- [TASK REQUIREMENTS]: Could you copy the lines below word for word, leaving out the pictures?

[Records for finding described items]
%%

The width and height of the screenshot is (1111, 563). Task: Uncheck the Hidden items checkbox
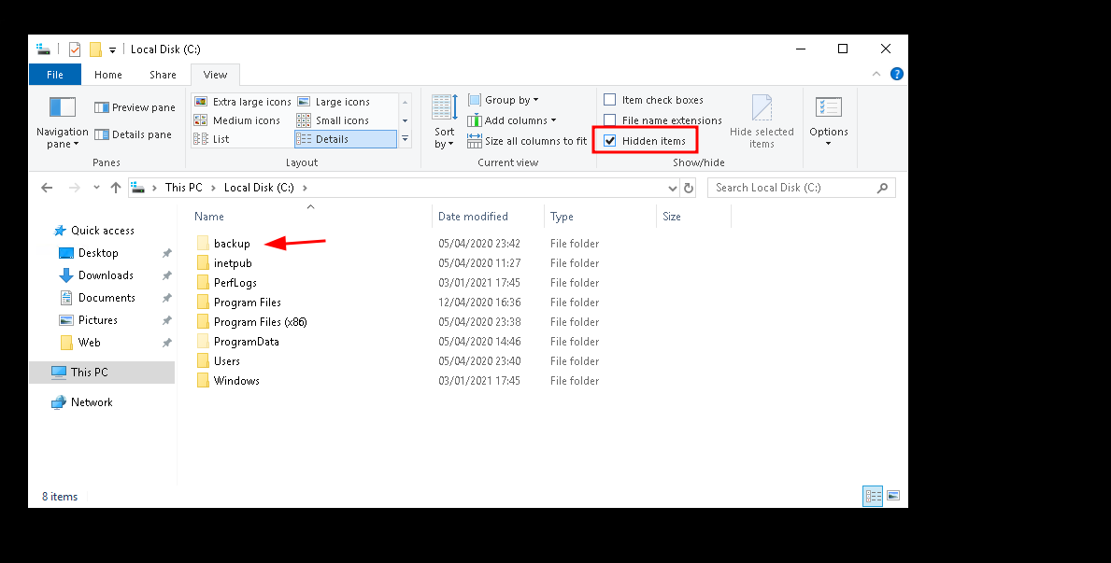coord(610,141)

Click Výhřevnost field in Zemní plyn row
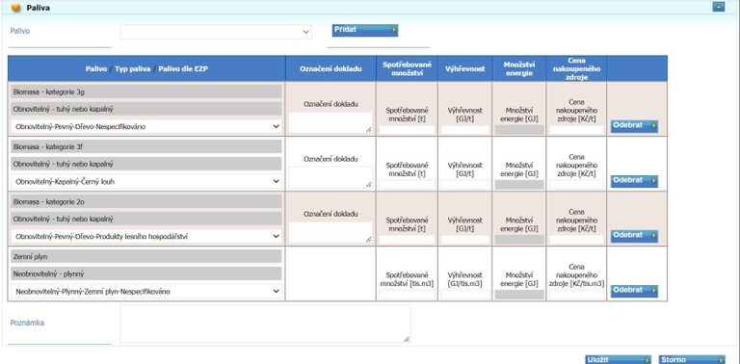(x=464, y=295)
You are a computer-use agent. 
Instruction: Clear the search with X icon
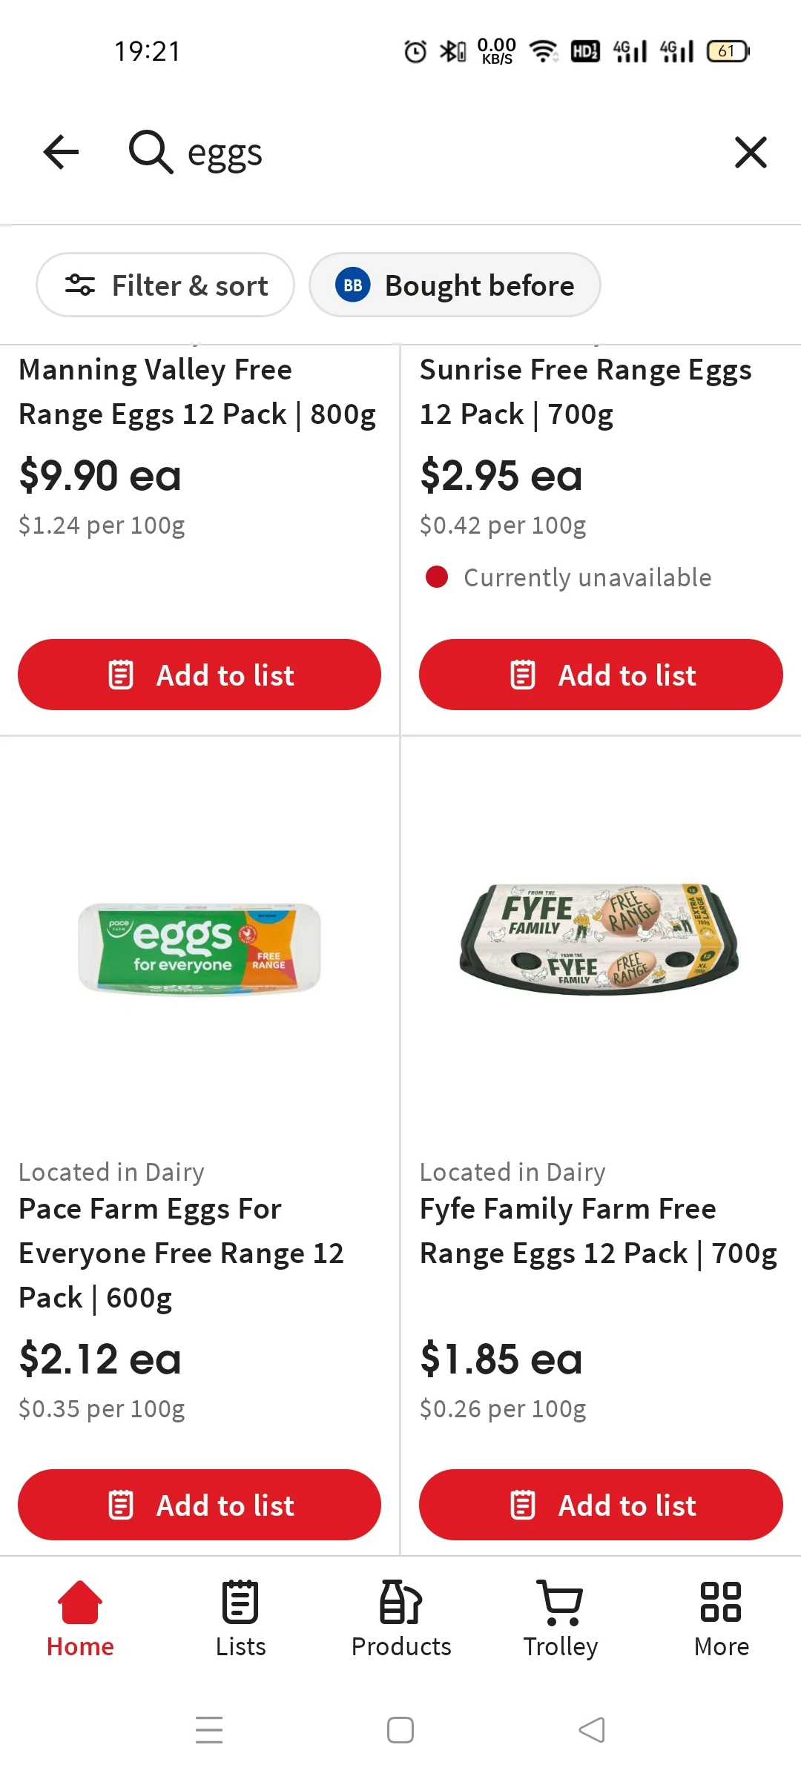[x=750, y=153]
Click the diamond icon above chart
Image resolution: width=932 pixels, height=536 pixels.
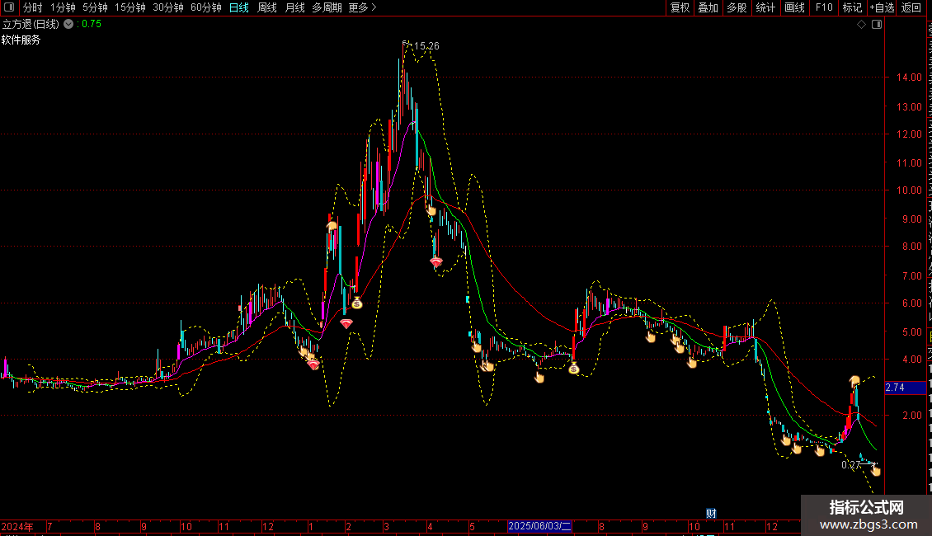861,25
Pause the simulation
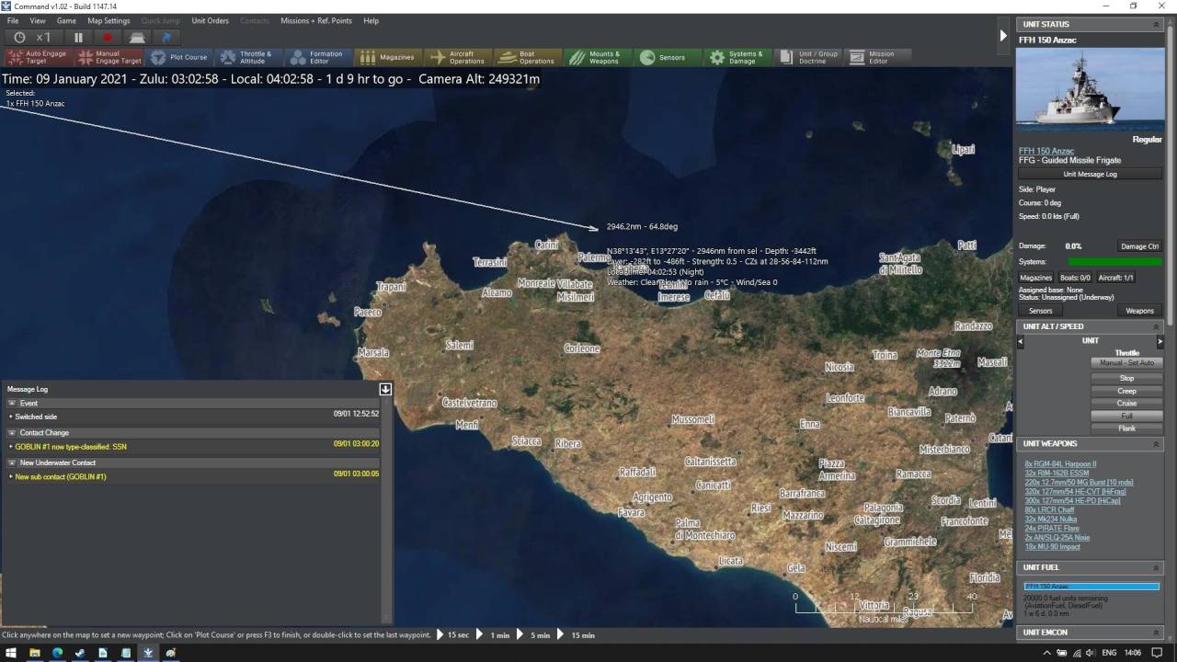1177x662 pixels. click(78, 38)
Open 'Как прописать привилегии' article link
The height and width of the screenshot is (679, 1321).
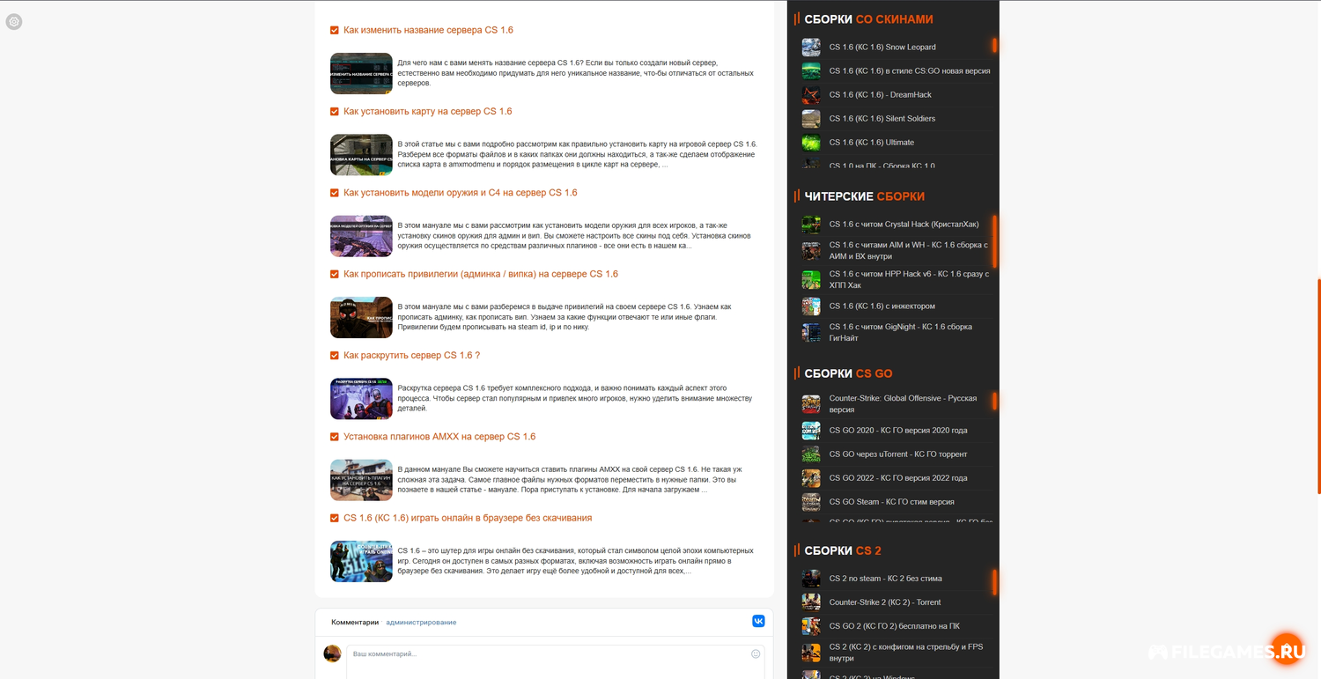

%%

- [FINAL RESULT]:
The width and height of the screenshot is (1111, 563). Task: Uncheck the Hidden items checkbox
coord(610,141)

Click Výhřevnost field in Zemní plyn row
(x=464, y=295)
You are a computer-use agent. 
Instruction: Clear the search with X icon
[x=750, y=153]
Click the diamond icon above chart
Image resolution: width=932 pixels, height=536 pixels.
861,25
Pause the simulation
1177x662 pixels. click(78, 38)
Open 'Как прописать привилегии' article link
The height and width of the screenshot is (679, 1321).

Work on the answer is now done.